DYNASTY: The Astors and Their Times

By

Pub Date: Sept. 1st, 1984
Publisher: Beaufort

Lots of swipes at the vulgar, mercenary American Astors, some plaudits for the politically-active British branch of the family--in yet another tacky go, by a British author (Snowdon), at chronicling the fortunes of fur trader and real-estate tycoon John Jacob Astor and his motley descendants. Sinclair begins with a cheap, sensationalized contrast (""A Tale of Two Cities"") between a January Ball at the Fifth Avenue mansion of Mrs. William Backhouse Astor--the Mrs. Astor (""a small, plump woman with a black wig, rather ugly. . . gloriously, tastelessly, ridiculously overdressed"")--and, ""within two miles,"" the tenements (""a sick child lay in a rear room gasping for breath. . ."") which provided a considerable part of the Astors' wealth. In Astor pretensions, moreover, he sees ""the relentless materialism which has been at once the most powerful driving force and the greatest weakness in modern American life""--by contrast, too, with ""the European concept of nobility, with its overtones of public service and social responsibility."" Following this tripe, Sinclair launches into a long account of founding-father John Jacob Astor's checkered career (the vast ambition, the amorality and stinginess); pronounces his descendant's lives ""warped"" thereby; and then takes up their personalities, how they managed and/or dissipated their inheritance. Even as gossip, this is drab stuff (the family rivalry for social supremacy, the mismarriages) until we reach the rather poignant figure of Vincent Astor, the effectual end of the American line who bequeathed what was left of the family fortune to good works. Even here, Sinclair misses the boat by not following up on the commitment of his widow, Brooke, to John Jacob's single good work, the New York Public Library. Meanwhile, the family's British branch (established in disgust at America's disrespect for its rich) produces Lady Astor, the London Times proprietorship, latter-day radicals and, with the Profumo affair, another big scandal. Today, on both sides of the Atlantic, Asters more or less work for a living. As a ""dynasty"" the Asters have never been much more than a Gilded Age phenomenon--best met in books on that era or, separately, in their British setting. (John Gates' 1981 The Astor Family is less tasteless, but no less dreary.)

SOURCE MATERIAL
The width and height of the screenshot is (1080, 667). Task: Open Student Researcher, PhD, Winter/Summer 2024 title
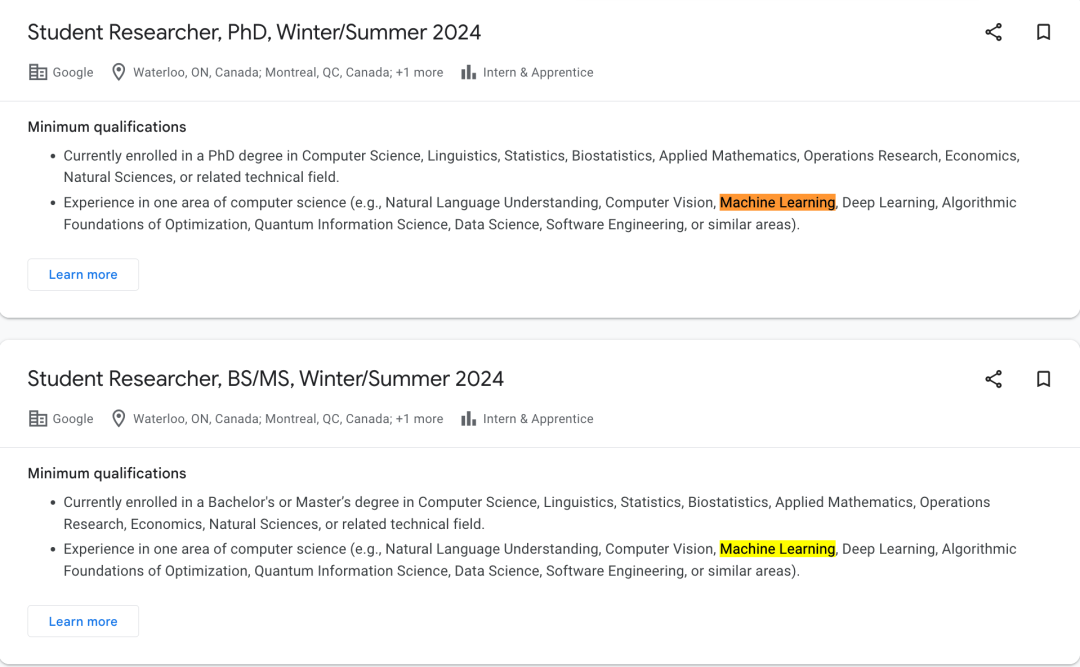point(254,32)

INSTRUCTIONS FOR THE TASK
Name every member of the Astor family, including those by marriage, whom the review identifies by name. The listing is separate material and has no connection to the review.

FINISHED ANSWER
- John Jacob Astor
- Mrs. William Backhouse Astor
- Vincent Astor
- Brooke, Vincent Astor's widow
- Lady Astor